The destruction of Greenwood in the Tulsa Race Massacre → The prevention of intergenerational wealth transfer for hundreds of Black families.
Pervasive racial violence and lack of economic opportunity in the South → Spurred the beginnings of the Great Migration.
Comparison
The Red Summer involved dozens of riots across the nation, whereas the Tulsa Race Massacre was a singular, concentrated assault on a specific, affluent Black community.
Armed self-defense was an immediate, physical response to an attack, while political activism and published accounts were resistance strategies aimed at achieving long-term legal and social change.
CCOT
Baseline: A post-Reconstruction society with entrenched racial discrimination and sporadic racial violence.
Changes: The period from 1917-1921 saw a dramatic escalation in the scale and frequency of urban racial violence; African American communities increasingly organized for armed self-defense in response to attacks.
Continuity: The ideology of white supremacy remained a consistent motivating factor for violence against African Americans.
Common Misconceptions & Clarifications
Misconception: The term "race riot" implies that both Black and white groups were equally responsible for the violence.
Clarification: In the context of the Red Summer and similar events, these were overwhelmingly instances of white mobs initiating violence against African American individuals and communities. The term "massacre" or "pogrom" is often more historically accurate.

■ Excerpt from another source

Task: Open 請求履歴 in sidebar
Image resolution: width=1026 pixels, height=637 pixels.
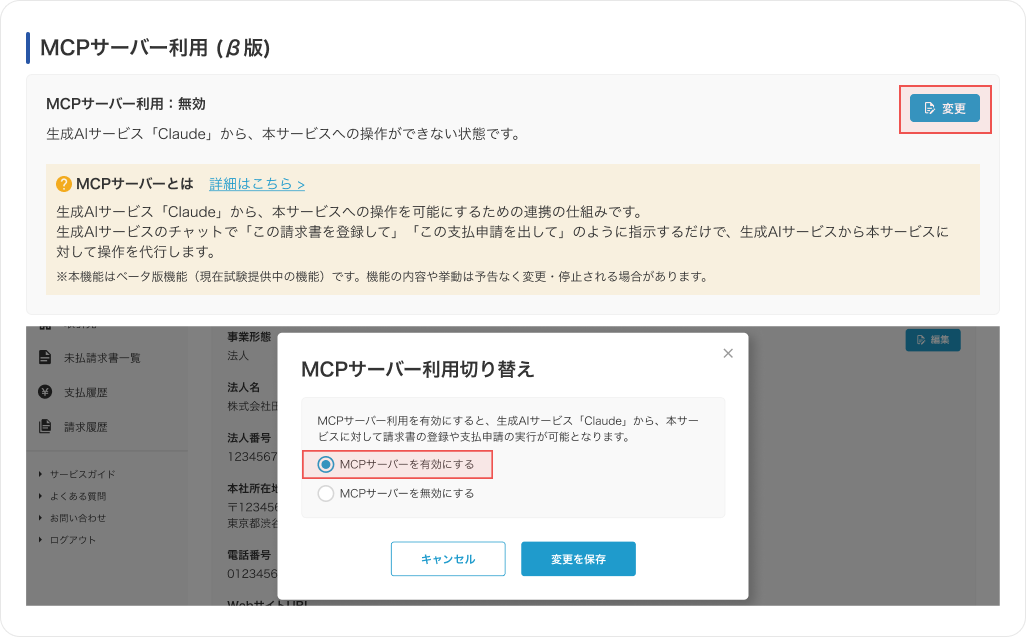Action: click(x=86, y=427)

Misconception: African Americans were passive victims of this violence.
Clarification: African Americans actively resisted white supremacist attacks through various means, including organized political activism, publishing accounts to expose the truth, and engaging in armed self-defense to protect their communities.
Misconception: The violence was a series of spontaneous, unorganized outbursts.

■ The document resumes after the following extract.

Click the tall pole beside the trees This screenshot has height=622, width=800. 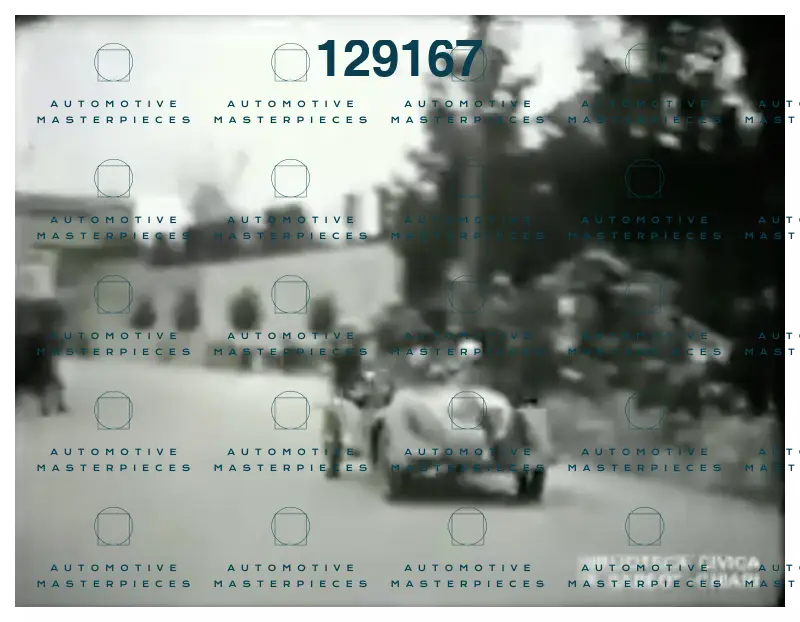click(x=482, y=150)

Clarification: The violence was often incited by white supremacists and, as seen in the Tulsa Race Massacre, could be highly organized and even involve the complicity of local government officials.
Misconception: The economic damage of events like the Tulsa Race Massacre was temporary.
Clarification: The destruction of homes, businesses, and community infrastructure had devastating, long-term effects, preventing African American families from passing down wealth and property and crippling community economic development for generations.
One-Paragraph Summary
The period from 1917 to 1921 marked a severe escalation of white supremacist violence against African Americans in the United States. Fueled by post-WWI tensions, including job competition, a global pandemic, and discrimination against Black veterans, this era witnessed the "Red Summer" of 1919, with over 30 urban race riots, and the 1921 Tulsa Race Massacre, which destroyed the affluent Black community of Greenwood. The long-term effects included the prevention of intergenerational wealth transfer for Black families and the acceleration of the Great Migration. In response, African Americans resisted through multifaceted strategies, including political activism, published accounts of the atrocities, and armed self-defense, demonstrating their agency in the face of systemic terror.